**DO THIS:**
From every entry below, pull out the text lines and reproduce them word for word, omitting the pictures.

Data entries

───

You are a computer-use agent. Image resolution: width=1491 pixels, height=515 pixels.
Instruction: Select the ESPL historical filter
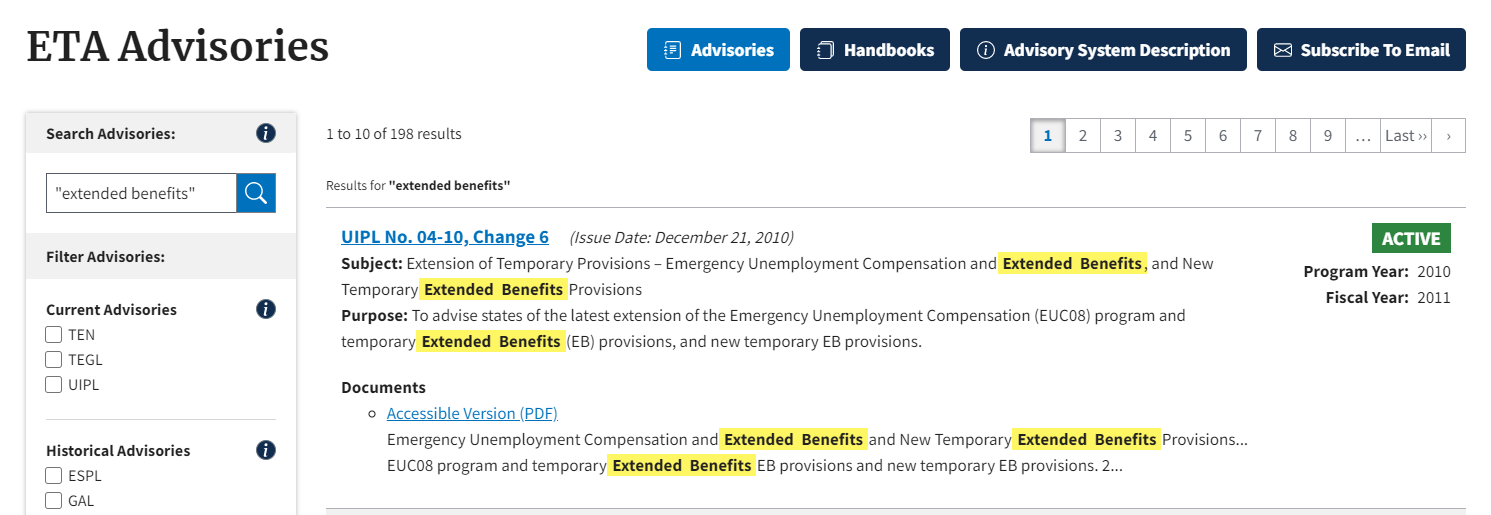(x=54, y=476)
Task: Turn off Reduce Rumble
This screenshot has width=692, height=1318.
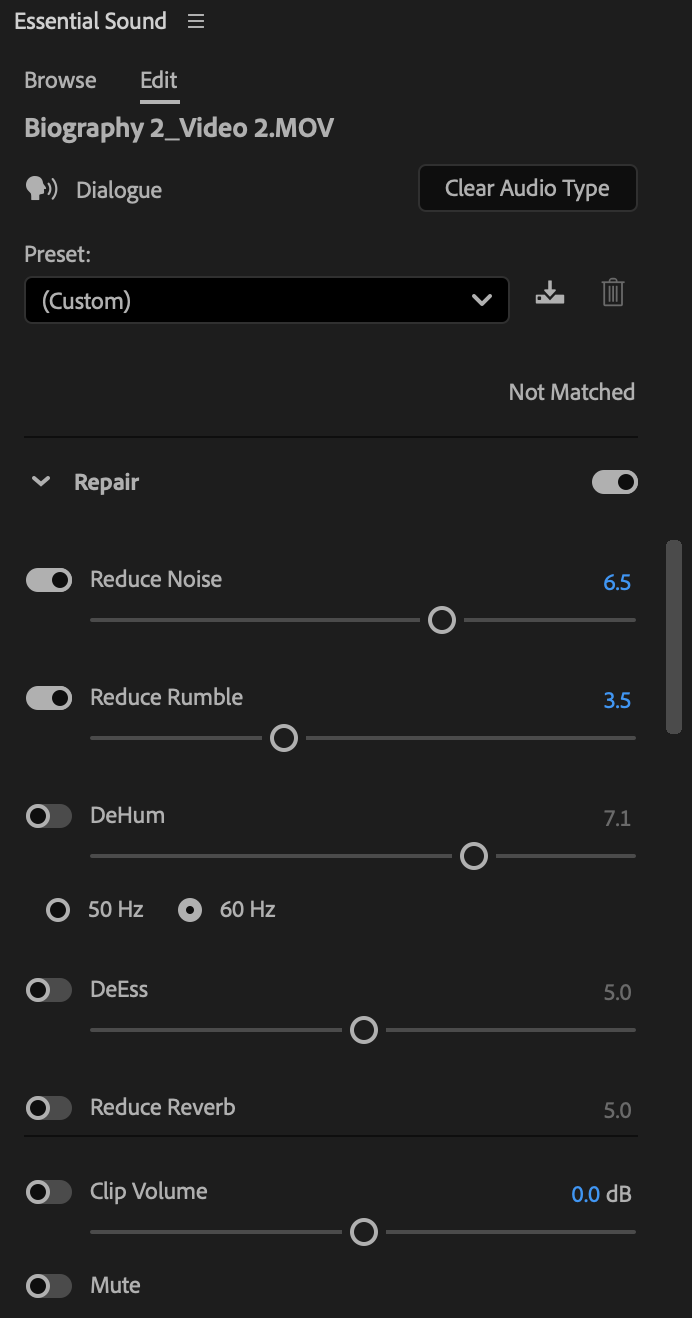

───

**SOLUTION FOR THIS PROBLEM:**
You are a computer-use agent. Image resolution: width=1491 pixels, height=515 pixels.
Instruction: Select the ESPL historical filter
(x=54, y=476)
Task: Turn off Reduce Rumble
This screenshot has width=692, height=1318.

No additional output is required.